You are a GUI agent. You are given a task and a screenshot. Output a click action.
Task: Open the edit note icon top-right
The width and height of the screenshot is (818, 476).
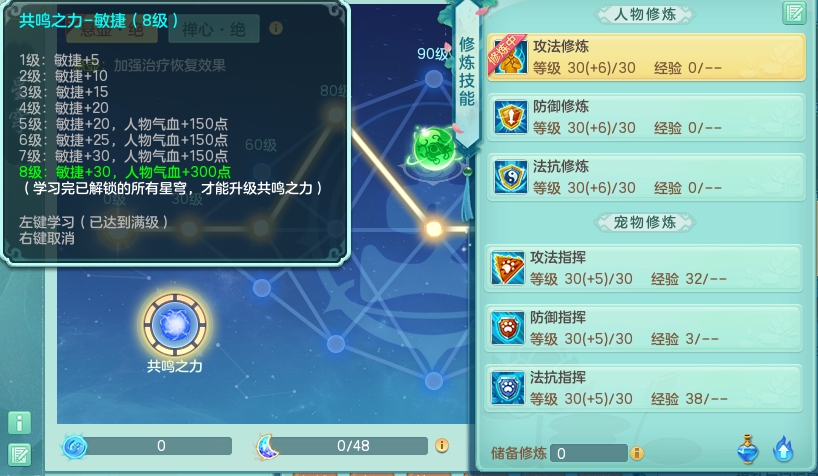[795, 13]
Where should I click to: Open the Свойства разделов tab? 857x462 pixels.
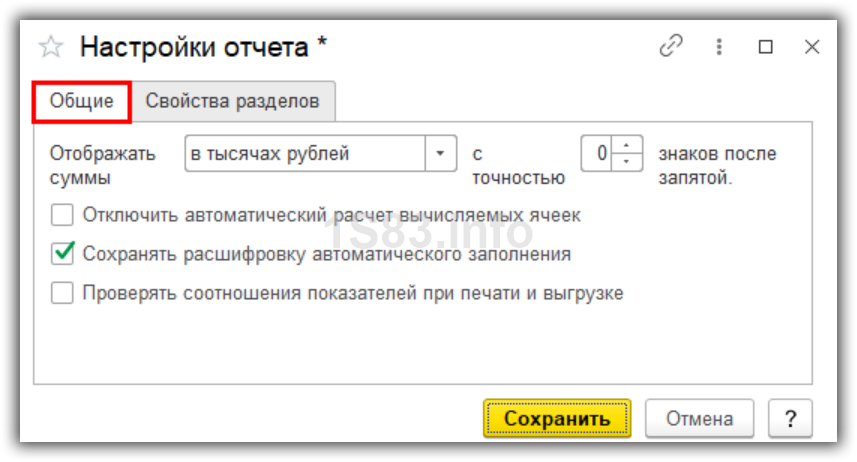coord(232,101)
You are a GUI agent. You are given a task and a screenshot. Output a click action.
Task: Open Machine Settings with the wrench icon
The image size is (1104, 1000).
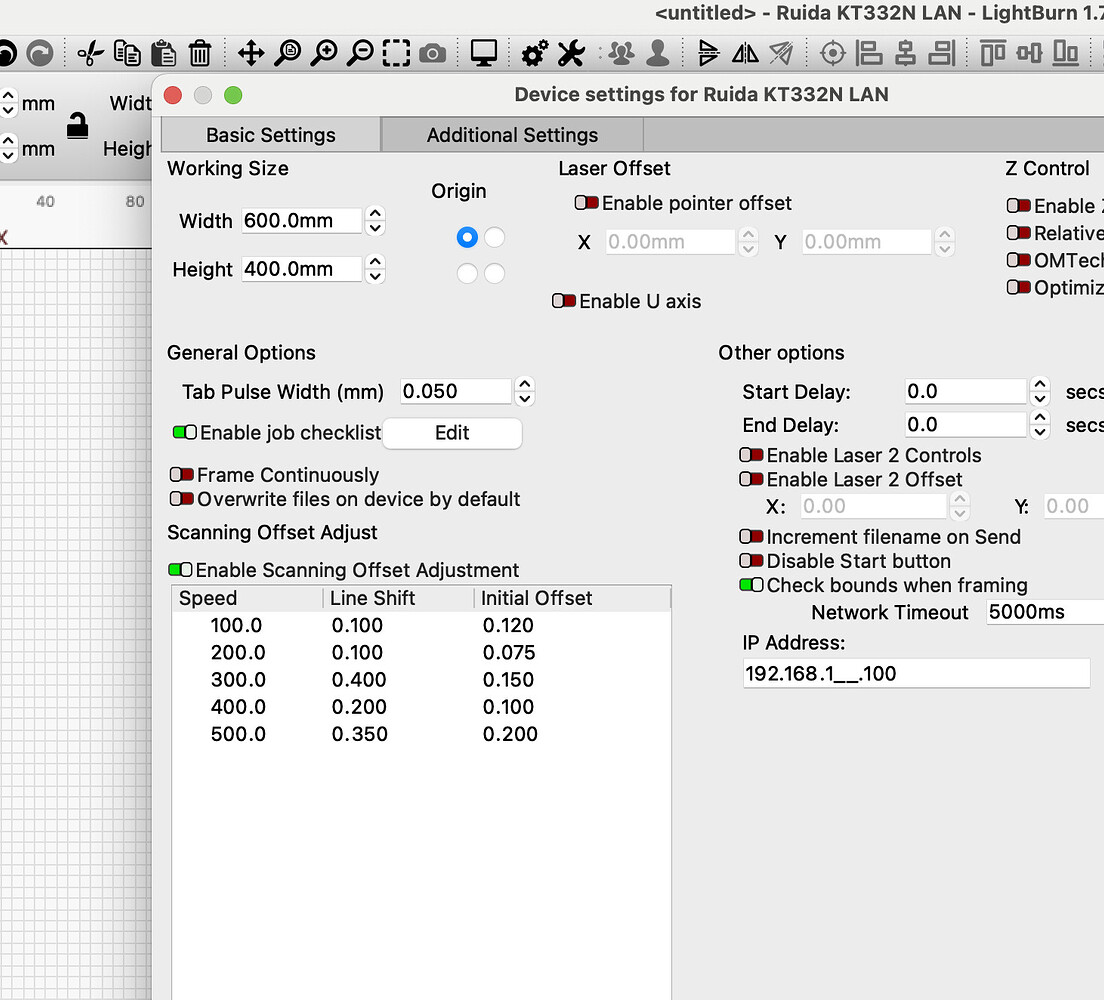point(570,52)
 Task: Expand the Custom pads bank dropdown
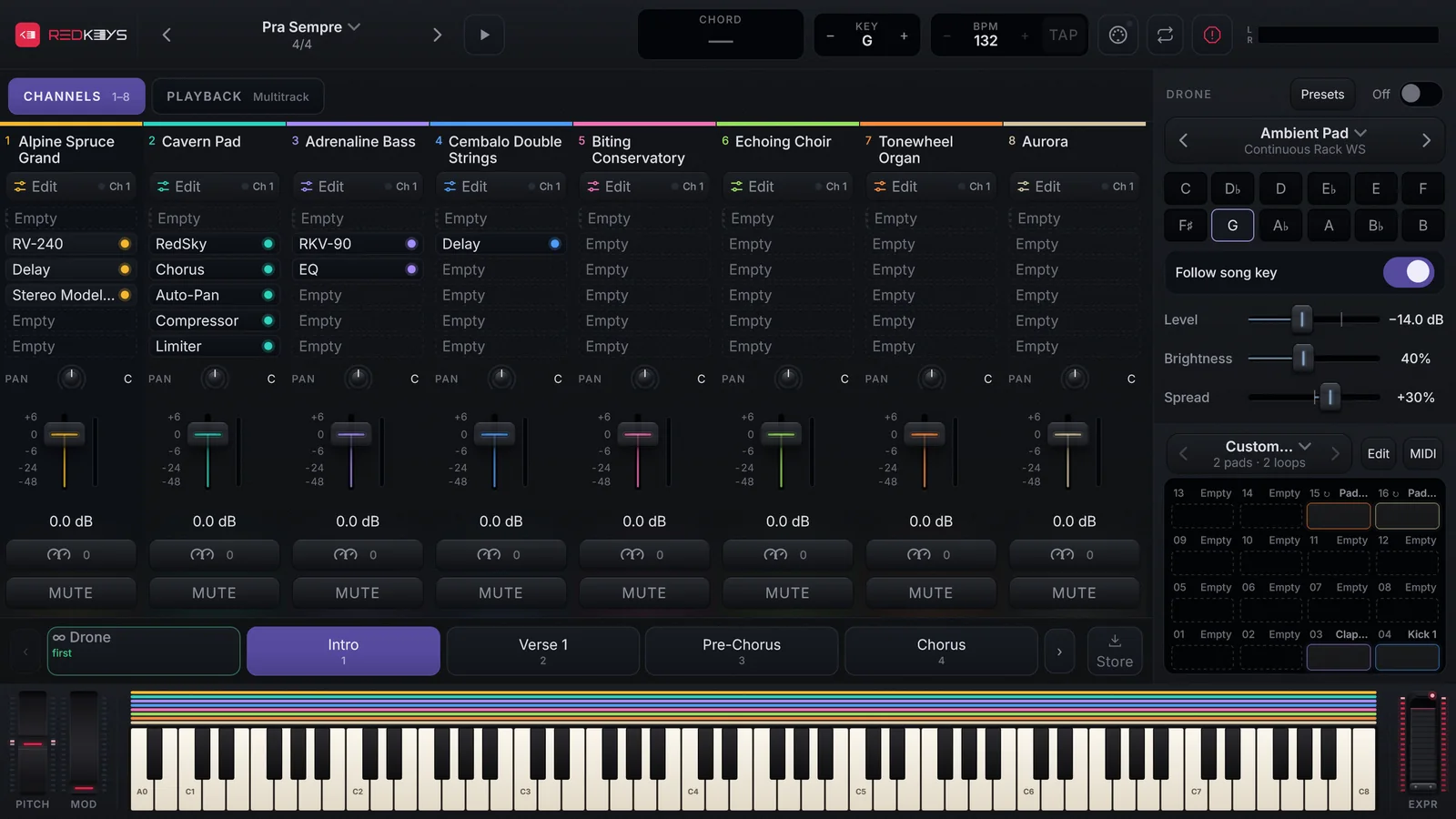point(1305,446)
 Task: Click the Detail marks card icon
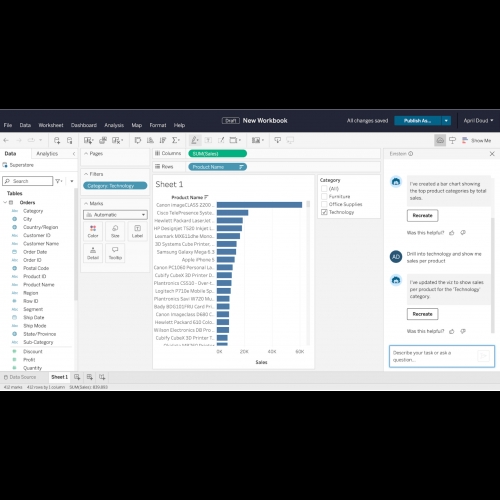(93, 253)
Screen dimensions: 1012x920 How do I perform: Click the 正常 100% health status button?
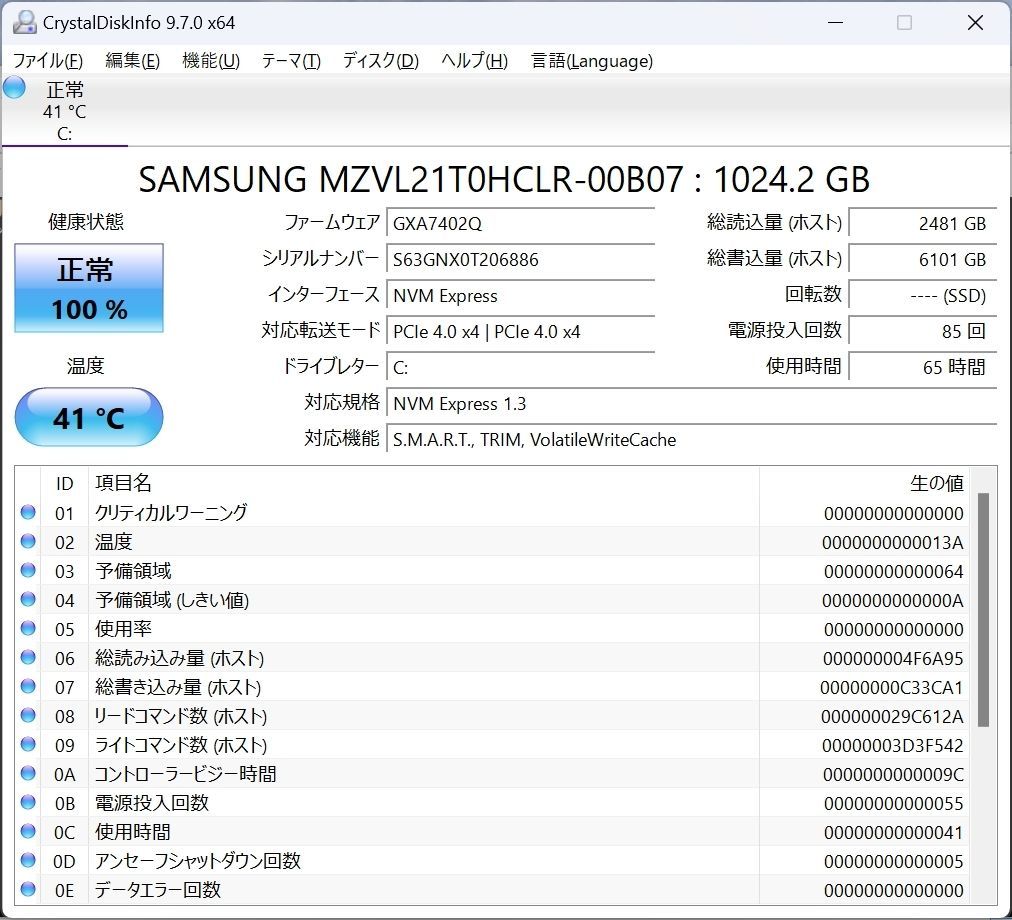pyautogui.click(x=89, y=288)
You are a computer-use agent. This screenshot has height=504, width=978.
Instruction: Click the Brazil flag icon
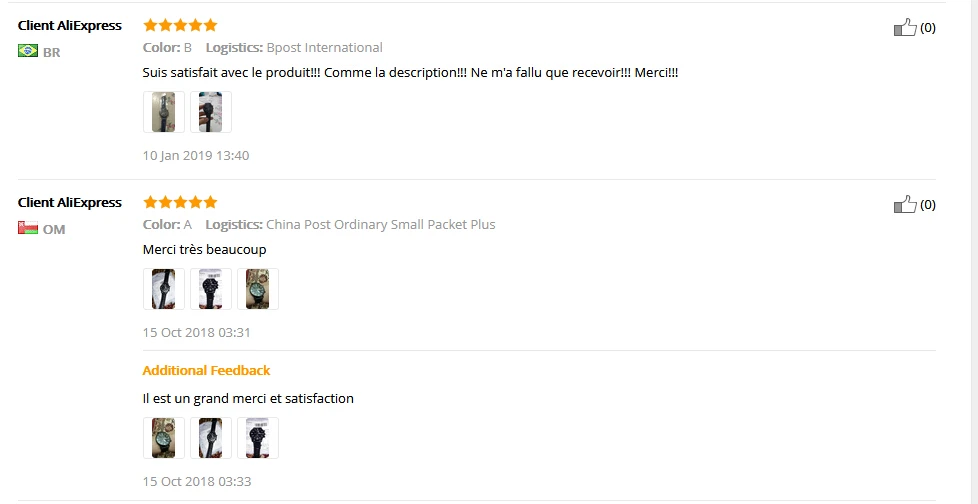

• • •

» **Task to carry out**
Do not include the images; transcribe the rest of the listing exactly.

» **Task solution**
You are a GUI agent. You are given a task and a screenshot. Output a click action.
Task: Open the edit note icon top-right
The width and height of the screenshot is (818, 476).
[795, 13]
Where should I click to: Open the Свойства разделов tab? 857x462 pixels.
coord(232,101)
You are a GUI agent. You are given a task and a screenshot. Output a click action.
Task: Open Machine Settings with the wrench icon
The image size is (1104, 1000).
point(570,52)
 Task: Expand the Custom pads bank dropdown
point(1305,446)
 Task: Click the Detail marks card icon
(93, 253)
Screen dimensions: 1012x920 How do I perform: Click the 正常 100% health status button?
pyautogui.click(x=89, y=288)
You are a computer-use agent. This screenshot has height=504, width=978.
Instruction: Click the Brazil flag icon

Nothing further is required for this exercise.